November 11, 2024
While the impact of tariffs may raise costs and risks, strategic support for energy could align with Trump’s broader goals of American strength, security, and economic resilience.
Donald Trump’s proposed tariffs, including a 10-20% universal tariff on foreign goods and a potential 60% tariff on Chinese imports, could hit U.S. oil and gas producers in significant ways, from driving up production costs to shaking up international demand. But there’s a twist: Trump has been known to make selective exceptions for certain industries. Just as he’s previously exempted sectors like steel and aluminum to protect U.S. jobs, he might consider carve-outs for U.S. energy. Here’s how these tariffs could play out and why the energy sector might see a special path forward.
• Steel and Aluminum Impact: Oil and gas producers rely on vast quantities of steel and aluminum for pipelines, rigs, and infrastructure. When Trump first imposed tariffs on steel and aluminum in 2018, the energy industry faced immediate cost increases. Take, for example, the Keystone XL pipeline, which was estimated to cost an extra $1 billion due to the tariff. Higher costs mean less capital for new projects and increased consumer prices.
• Possible Exemptions: Trump made tariff exceptions in 2018 for some steel-importing companies that could prove their materials weren’t available domestically. If tariffs become a bigger challenge for energy, it’s possible similar exceptions might be extended to oil and gas producers to support U.S. energy independence.
• Retaliatory Tariffs: Countries impacted by these tariffs, particularly China, could respond by placing tariffs on U.S. oil and gas imports. In 2019, when China imposed a 25% tariff on U.S. liquefied natural gas (LNG), American exports to China dropped almost by half. For oil and gas producers, retaliatory tariffs could mean fewer international buyers and reduced export revenue.

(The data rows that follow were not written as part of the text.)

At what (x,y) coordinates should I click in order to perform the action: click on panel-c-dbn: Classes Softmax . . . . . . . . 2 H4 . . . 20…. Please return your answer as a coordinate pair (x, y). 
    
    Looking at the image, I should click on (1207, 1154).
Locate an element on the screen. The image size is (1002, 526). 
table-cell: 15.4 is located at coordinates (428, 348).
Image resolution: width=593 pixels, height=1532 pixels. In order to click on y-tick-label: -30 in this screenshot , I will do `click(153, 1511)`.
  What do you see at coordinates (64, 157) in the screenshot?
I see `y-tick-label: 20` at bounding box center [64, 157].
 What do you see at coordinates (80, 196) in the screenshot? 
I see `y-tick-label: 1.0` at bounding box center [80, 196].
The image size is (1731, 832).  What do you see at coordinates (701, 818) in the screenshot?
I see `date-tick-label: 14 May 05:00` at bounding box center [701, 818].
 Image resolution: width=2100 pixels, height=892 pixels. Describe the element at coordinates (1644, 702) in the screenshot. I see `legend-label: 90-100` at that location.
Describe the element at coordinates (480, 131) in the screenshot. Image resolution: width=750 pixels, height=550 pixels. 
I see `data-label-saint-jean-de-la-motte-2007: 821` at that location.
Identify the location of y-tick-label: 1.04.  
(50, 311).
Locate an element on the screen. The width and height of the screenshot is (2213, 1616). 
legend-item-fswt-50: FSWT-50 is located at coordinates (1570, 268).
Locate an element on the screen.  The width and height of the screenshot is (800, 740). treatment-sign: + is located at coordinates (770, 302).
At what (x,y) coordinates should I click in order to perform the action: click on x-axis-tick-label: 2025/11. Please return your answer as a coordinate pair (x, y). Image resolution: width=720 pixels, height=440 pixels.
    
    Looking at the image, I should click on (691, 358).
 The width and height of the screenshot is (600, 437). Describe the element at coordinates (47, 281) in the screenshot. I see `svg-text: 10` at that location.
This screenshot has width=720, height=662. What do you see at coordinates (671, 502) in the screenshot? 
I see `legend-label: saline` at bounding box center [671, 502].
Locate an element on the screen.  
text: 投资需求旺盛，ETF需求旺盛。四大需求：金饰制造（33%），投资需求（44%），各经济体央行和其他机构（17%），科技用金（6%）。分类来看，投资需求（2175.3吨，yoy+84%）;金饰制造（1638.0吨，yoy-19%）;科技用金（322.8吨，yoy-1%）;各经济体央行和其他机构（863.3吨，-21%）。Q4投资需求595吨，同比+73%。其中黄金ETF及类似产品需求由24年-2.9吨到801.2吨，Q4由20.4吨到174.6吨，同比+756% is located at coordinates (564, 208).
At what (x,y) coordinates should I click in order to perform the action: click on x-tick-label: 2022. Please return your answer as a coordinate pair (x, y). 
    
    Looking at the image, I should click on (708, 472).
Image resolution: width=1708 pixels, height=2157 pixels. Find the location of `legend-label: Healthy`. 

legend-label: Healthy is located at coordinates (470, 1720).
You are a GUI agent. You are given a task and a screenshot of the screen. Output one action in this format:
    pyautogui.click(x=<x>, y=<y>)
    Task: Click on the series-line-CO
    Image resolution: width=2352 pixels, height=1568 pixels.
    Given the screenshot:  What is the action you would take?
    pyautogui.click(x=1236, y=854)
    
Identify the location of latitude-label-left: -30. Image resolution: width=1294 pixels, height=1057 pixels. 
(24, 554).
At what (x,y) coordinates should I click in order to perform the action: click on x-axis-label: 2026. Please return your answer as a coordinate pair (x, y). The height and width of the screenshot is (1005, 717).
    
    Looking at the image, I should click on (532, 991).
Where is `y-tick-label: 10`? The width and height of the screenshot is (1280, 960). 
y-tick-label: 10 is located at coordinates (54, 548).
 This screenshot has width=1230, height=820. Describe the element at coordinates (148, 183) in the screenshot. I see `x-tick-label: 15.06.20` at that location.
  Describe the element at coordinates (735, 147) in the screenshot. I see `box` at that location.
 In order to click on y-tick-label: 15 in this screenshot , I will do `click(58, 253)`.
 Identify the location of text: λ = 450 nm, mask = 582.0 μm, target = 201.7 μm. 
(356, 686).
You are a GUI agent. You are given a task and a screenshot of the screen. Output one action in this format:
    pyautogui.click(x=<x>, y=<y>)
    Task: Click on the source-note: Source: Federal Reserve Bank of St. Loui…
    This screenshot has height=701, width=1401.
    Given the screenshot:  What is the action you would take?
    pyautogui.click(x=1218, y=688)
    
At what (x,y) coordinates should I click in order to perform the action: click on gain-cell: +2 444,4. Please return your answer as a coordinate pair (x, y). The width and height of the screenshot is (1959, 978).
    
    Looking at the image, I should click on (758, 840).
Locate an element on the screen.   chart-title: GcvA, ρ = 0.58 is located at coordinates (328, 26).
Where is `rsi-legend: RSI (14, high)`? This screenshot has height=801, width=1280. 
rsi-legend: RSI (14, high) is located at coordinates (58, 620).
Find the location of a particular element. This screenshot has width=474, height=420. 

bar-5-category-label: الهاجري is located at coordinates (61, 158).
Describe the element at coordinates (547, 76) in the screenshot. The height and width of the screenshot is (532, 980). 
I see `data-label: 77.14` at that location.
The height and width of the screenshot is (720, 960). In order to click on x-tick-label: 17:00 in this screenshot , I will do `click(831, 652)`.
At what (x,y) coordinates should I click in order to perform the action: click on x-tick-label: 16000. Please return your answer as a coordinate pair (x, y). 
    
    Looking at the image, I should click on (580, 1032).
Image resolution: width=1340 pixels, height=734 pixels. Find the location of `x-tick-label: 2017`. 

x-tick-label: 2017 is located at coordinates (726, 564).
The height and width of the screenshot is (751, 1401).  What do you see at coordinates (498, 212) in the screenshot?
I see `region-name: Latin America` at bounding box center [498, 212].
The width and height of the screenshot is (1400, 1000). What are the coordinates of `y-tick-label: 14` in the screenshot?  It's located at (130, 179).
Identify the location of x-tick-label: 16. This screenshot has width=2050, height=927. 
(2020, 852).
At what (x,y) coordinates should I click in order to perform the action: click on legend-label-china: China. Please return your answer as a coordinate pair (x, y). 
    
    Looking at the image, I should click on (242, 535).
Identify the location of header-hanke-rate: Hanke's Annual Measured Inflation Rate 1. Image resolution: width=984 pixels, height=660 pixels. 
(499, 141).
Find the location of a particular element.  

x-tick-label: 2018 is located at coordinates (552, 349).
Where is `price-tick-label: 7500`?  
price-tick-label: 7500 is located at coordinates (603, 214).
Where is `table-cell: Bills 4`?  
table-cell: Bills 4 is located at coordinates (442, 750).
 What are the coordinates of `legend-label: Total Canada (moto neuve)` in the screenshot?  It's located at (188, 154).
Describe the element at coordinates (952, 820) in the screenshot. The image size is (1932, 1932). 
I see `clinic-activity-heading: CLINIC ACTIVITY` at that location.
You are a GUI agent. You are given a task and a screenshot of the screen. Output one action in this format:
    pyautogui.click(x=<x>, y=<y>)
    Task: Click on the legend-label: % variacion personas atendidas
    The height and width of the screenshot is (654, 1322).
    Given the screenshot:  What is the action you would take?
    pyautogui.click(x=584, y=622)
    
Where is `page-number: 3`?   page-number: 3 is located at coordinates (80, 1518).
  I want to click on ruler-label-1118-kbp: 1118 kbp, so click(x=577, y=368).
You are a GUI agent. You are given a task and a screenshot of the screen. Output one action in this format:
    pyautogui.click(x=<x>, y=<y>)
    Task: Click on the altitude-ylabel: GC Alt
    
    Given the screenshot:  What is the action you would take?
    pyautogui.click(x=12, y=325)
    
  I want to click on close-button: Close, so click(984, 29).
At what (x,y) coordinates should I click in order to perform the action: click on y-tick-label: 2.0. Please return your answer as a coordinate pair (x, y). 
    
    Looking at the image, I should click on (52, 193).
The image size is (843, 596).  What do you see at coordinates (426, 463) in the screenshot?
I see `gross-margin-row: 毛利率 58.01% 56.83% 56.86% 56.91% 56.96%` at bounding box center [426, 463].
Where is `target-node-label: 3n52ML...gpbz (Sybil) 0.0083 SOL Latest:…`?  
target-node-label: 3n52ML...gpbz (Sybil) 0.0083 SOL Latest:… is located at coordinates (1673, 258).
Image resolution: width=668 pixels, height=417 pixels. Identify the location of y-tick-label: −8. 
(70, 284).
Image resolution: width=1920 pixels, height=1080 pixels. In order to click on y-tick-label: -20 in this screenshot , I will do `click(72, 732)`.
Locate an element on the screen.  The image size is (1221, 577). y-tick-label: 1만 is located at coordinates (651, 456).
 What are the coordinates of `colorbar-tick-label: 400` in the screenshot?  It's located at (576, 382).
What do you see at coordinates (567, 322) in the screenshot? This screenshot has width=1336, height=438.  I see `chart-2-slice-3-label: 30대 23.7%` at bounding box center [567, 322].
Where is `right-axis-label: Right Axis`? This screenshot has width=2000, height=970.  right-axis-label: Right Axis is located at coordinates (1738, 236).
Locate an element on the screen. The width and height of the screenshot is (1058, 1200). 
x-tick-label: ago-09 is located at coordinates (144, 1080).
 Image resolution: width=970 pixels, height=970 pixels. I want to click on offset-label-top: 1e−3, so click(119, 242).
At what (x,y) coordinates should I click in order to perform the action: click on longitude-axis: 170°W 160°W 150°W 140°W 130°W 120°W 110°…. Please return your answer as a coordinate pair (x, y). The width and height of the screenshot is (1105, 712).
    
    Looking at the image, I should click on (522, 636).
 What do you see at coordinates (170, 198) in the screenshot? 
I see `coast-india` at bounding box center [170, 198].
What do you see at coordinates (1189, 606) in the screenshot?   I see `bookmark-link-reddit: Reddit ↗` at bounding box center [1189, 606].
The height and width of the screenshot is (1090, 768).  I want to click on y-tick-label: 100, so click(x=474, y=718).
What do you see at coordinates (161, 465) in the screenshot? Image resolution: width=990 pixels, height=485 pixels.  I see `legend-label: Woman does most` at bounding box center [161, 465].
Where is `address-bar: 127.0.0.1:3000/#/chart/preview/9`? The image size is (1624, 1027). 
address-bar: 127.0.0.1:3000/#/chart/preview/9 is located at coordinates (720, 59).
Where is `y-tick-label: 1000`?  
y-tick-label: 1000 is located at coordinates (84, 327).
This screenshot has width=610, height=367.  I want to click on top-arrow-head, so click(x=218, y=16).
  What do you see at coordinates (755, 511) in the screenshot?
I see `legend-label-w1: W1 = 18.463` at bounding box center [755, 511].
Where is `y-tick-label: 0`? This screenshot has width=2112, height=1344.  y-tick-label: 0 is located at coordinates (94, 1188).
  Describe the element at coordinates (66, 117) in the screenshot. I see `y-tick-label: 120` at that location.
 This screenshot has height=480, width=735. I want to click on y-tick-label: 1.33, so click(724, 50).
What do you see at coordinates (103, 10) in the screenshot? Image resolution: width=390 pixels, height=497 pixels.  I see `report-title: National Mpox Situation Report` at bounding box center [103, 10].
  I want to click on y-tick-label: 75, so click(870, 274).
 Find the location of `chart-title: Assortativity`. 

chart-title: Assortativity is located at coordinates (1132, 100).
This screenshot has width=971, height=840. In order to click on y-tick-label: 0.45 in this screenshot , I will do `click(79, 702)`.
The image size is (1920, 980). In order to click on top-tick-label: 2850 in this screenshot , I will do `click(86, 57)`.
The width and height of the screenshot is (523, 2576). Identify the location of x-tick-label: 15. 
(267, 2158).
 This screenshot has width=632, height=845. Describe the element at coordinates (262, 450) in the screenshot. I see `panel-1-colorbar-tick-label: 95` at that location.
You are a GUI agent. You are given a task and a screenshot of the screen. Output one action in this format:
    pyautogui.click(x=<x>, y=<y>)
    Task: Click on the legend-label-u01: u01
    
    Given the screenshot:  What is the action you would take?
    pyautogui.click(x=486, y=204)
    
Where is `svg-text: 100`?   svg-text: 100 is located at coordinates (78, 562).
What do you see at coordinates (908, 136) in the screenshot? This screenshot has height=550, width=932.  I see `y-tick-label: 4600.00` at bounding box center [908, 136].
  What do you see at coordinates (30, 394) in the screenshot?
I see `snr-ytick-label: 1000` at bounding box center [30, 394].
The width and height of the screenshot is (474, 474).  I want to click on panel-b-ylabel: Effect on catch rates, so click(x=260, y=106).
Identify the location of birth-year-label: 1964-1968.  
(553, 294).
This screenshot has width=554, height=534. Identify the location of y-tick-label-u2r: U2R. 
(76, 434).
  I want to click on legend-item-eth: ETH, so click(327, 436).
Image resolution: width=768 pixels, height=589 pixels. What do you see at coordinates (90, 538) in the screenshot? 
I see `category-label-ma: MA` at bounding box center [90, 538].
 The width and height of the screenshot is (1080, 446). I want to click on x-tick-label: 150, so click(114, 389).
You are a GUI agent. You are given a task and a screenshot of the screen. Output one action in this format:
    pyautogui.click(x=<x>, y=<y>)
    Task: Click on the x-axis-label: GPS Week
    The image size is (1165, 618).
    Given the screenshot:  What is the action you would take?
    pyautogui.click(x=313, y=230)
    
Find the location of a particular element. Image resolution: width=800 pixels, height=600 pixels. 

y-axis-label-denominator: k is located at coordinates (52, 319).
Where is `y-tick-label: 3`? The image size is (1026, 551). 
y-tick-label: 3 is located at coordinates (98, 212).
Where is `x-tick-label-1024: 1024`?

• Strategic Exceptions: Trump has a record of adjusting tariffs to support U.S. interests. During the trade war, for instance, he negotiated targeted deals for U.S. agriculture to maintain demand in key markets. A similar approach could help the energy industry by securing specific partnerships or adjusting tariffs to allow for smooth energy trade, particularly with strategic allies.
• Supply Chain Costs: Higher material costs and supply chain delays are likely to trickle down to U.S. consumers. Analysts at the Federal Reserve estimate that tariffs on imported steel could increase gasoline prices by 10-15 cents per gallon due to increased costs for infrastructure maintenance and development.
• Mitigating Consumer Impact: Given that Americans spend over $400 billion on gasoline annually, even a small increase affects household budgets. With this in mind, Trump could use a selective approach, offering exemptions or reduced tariffs for materials specific to U.S. energy production to keep gas prices stable.
• Reduced Domestic Production: Higher tariffs could make it less attractive for U.S. producers to invest in new projects, potentially slowing production in regions like the Permian Basin, where growth depends on efficient, cost-effective development. If fewer wells are drilled and pipelines constructed, the U.S. could see a dip in its energy independence—a key policy goal.
• Prioritizing Energy Security: To balance security concerns, Trump could implement special measures for U.S. energy, recognizing its role in national security. Just as he has previously protected U.S. industries vital to economic stability, he could take steps to safeguard energy independence by offering targeted relief to energy companies.
• Job Losses in Construction and Production: The American oil and gas industry supports over 10 million jobs. A slowdown in production or construction could impact thousands of jobs, particularly in states like Texas, Oklahoma, and North Dakota. For example, the Energy Equipment and Infrastructure Alliance estimated that increased steel prices could put 40,000 pipeline construction jobs at risk.
• Boosting Domestic Production Incentives: To counteract these potential job losses, the administration could enhance support for energy projects and incentivize domestic production, ensuring stability and job creation in the sector. This aligns with Trump’s tendency to protect critical U.S. industries.
• Renewable Sector Impacts: Tariffs on imported steel and aluminum don’t just impact oil and gas; they also affect renewable energy projects. Higher material costs could slow wind and solar projects, inadvertently prolonging reliance on fossil fuels. This has implications for U.S. goals around clean energy and carbon reduction.
• Potential Renewable Incentives: Given the rising focus on clean energy, Trump’s policies could extend exemptions or tax incentives to renewables to avoid stalling this sector’s growth. Such measures could prevent renewable energy sources from becoming less competitive, while still supporting U.S. fossil fuel production.
Trump’s tariffs present both challenges and opportunities for U.S. oil and gas producers. While increased costs, export difficulties, and potential domestic price hikes are likely, the administration’s history of selective exemptions could provide the energy sector with some relief. By balancing these tariffs with targeted adjustments, Trump could reinforce U.S. energy independence, maintain job stability, and protect consumers—all while fostering a competitive edge in the global market.
In the end, while the impact of tariffs may raise costs and risks, strategic support for energy could align with Trump’s broader goals of American strength, security, and economic resilience.